With regard to neoadjuvant chemotherapy, previous data indicate that patients with a high level of TIL present higher chance of obtaining a pCR even in case of HR+/HER2− breast [8, 18]. Recently, results from a large series of patients treated with neoadjuvant chemotherapy in the context of prospective trials have been presented. In the HR+/HER2− group (n = 1366), high TIL at baseline not only correlated with a higher chance of pCR, confirming previous results, but were also counterintuitively associated with a worse long-term prognosis in patients with less than pCR [14]. Various explanations may be proposed. Among those, the results of our exploratory study showing that, among HR+/HER2− patients with residual disease after neoadjuvant chemotherapy, those with higher levels of TIL at baseline achieve poorer molecular response may represent one hypothesis to be further tested.

Concerning neoadjuvant endocrine therapy, an analysis conducted on a cohort of 79 HR+ (any HER2) postmenopausal patients treated with anastrozole ± gefitinib reported that cases with detectable lymphocytic infiltration at baseline appeared to have a poorer antiproliferative response at 2 weeks [19], in contrast to our findings. However, differences in patients population (HER2+ patients were included in the analysis by Dunbier et al.), methods of TIL assessment, and timing of Ki67 evaluation may in part explain heterogeneity of the results.

In our study, a significant Ki67 suppression was described irrespectively of StrTIL levels in patients treated with neoadjuvant letrozole. In contrast with other findings, high StrTIL level at baseline did not prevent the achievement of a molecular response. The presence of high levels of TIL may indicate an immune activated tumor but not necessarily an efficient anti-tumor response.

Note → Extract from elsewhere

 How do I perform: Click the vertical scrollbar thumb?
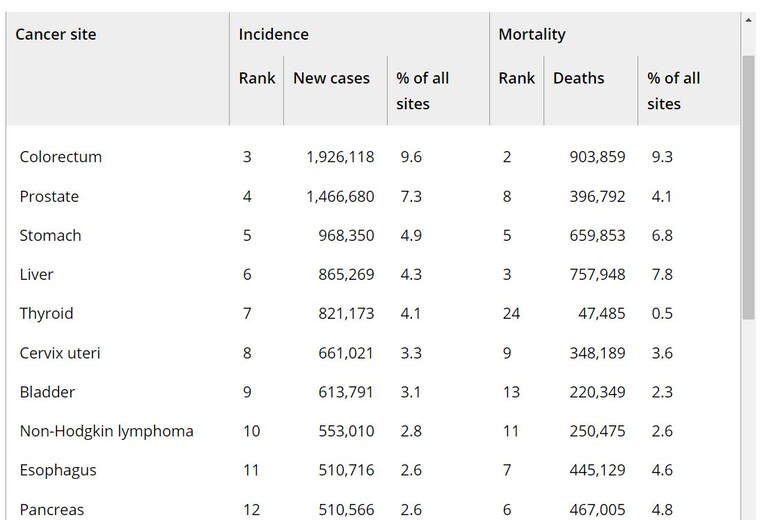click(748, 188)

In this context, aromatase inhibitors might contribute to switch the tumor-immune microenvironment towards an anti-tumor function through FOXP3+ depletion, as previously described [20]. The final effect on tumor cells might become evident later than few weeks from the start of treatment.

This study has limitations. First, the sample size is small and results can only be considered as hypothesis-generating. Furthermore, the two trial populations differ according to age and menopausal status; therefore, results from single cohorts should not be generalized or directly compared. It is still unknown whether and to which extent menopausal status influences the tumor-immune microenvironment. Another limitation is that some of the patients also received lapatinib or gefitinib in addition to endocrine therapy or chemotherapy, respectively. However, no interference with the evaluation of Ki67 suppression was expected, as neither lapatinib nor gefitinib modified Ki67 suppression in the original studies [10, 11].

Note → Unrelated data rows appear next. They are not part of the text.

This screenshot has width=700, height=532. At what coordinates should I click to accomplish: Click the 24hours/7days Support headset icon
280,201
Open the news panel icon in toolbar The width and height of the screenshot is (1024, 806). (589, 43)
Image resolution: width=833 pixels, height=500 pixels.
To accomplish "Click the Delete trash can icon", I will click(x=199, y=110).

Despite these limitations, this study is based on prospectively collected data from two randomized clinical trials, in which Ki67 evaluation was preplanned and centralized. StrTIL evaluation was also centralized for both studies.

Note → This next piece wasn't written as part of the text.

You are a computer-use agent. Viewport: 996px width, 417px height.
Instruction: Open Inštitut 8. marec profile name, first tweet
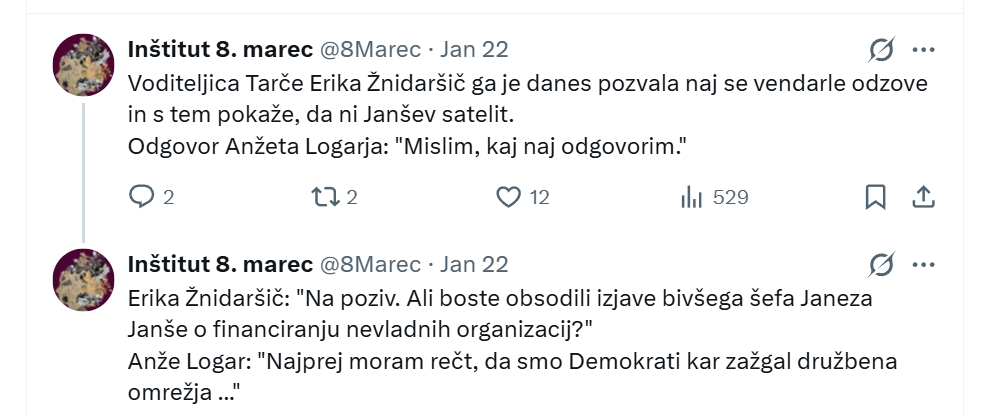(220, 49)
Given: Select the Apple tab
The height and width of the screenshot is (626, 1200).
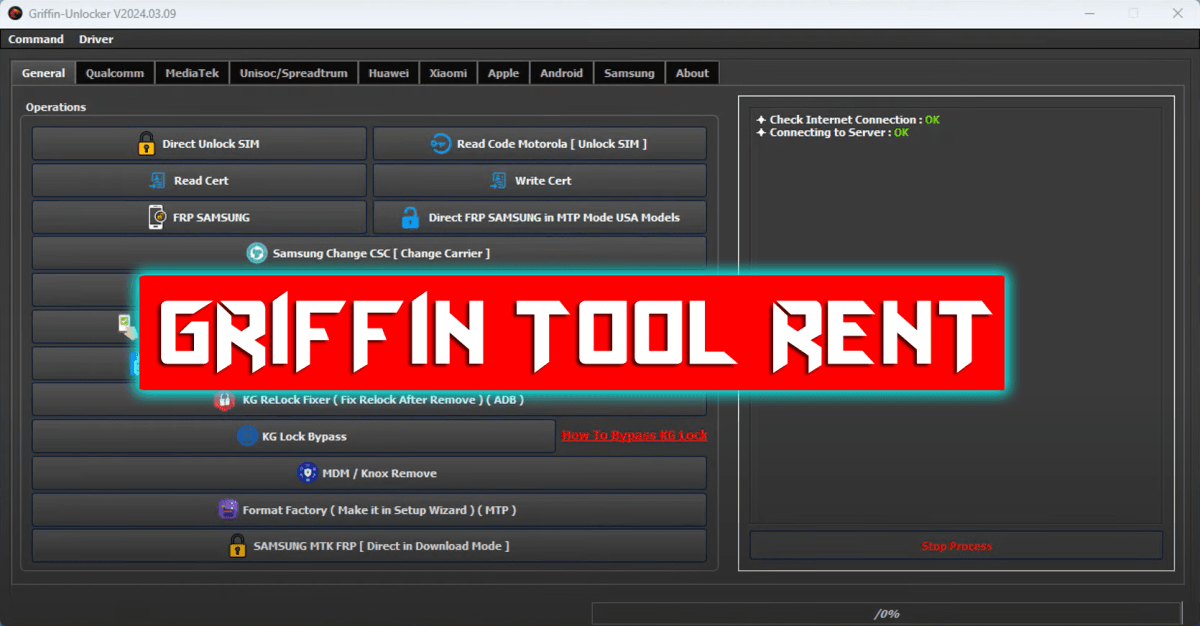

In conclusion, this paper represents the first evidence evaluating, for HR+/HER2- breast cancer, the effect of neoadjuvant chemotherapy and endocrine therapy on molecular response after treatment completion in relation with baseline TIL levels. The results highlight the need to further explore the correlation between immune aspects and HR+/HER2− breast cancer, and suggest that treatment-related factors should not be overlooked in such studies.